There are a few pre-defined states, in this case we’re dealing with two: the execution mode update or request (we’ll get to that one later) or the accept state used to implement content negotiation in the pyFF wsgi app. In fact there are two ways to express a condition for when: with one parameter in which case the condition evaluates to True iff the parameter is present as a key in the state object, or with two parameters in which case the condition evaluates to True iff the parameter is present and has the prescribed value.

Looking at our example the first when clause evaluates to True when update is present in state. This happens when pyFF is in an update loop. The other when clause gets triggered when request is present in state which happens when pyFF is processing an incoming HTTP request.

There ‘update’ state name is only slightly “magical” - you could call it “foo” if you like. The way to trigger any branch like this is to POST to the /api/call/{state} endpoint (eg using cURL) like so:

# curl -XPOST -s http://localhost:8080/api/call/update

This will trigger the update state (or foo if you like). You can have any number of entry-points like this in your pipeline and trigger them from external processes using the API. The result of the pipeline is returned to the caller (which means it is probably a good idea to use the -t option to gunicorn to increase the worker timeout a bit).

The request state is triggered when pyFF gets an incoming request on any of the URI contexts other than /api and /.well-known/webfinger, eg the main MDQ context /entities.
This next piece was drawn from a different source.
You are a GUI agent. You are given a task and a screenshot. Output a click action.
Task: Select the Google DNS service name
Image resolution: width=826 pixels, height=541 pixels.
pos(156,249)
This is typically where you do most of the work in a pyFF MDQ server.

The example above uses the select pipe (pyff.builtins.select()) to setup an active document. When in request mode pyFF provides parameters for the request call by parsing the query parameters and URI path of the request according to the MDQ specification. Therefore the call to select in the pipeline above, while it may appear to have no parameters, is actually “fed” from the request processing of pyFF.

The subsequent calls to when implements content negotiation to provide a discojuice and XML version of the metadata depending on what the caller is asking for. This is key to using pyFF as a backend to the thiss.io discovery service for instance.

The rest of the XML “branch” of the pipeline should be pretty easy to understand. First we use the pyff.builtins.first() pipe to ensure that we only return a single EntityDescriptor if our select match a single object. Next we set cacheDuration and validUntil parameters and sign the XML before returning it.

The rest of the JSON “branch” of the pipeline is even simpler: transform the XML in the active document to discojson format and return with the correct Content-Type.

The structure of a pipeline

Pipeline files are yaml documents representing a list of processing steps:

- step1
- step2
- step3

Each step represents a processing instruction. pyFF has a library of built-in instructions to choose from that include fetching local and remote metadata, xslt transforms, signing, validation and various forms of output and statistics.

Processing steps are called pipes. A pipe can have arguments and options:

- step [option]*:
    - argument1
    - argument2
    ...

- step [option]*:
    key1: value1
    key2: value2
    ...

Typically options are used to modify the behaviour of the pipe itself (think macros), while arguments provide runtime data to operate on. Documentation for each pipe is in the pyff.builtins Module. Also take a look at the Examples.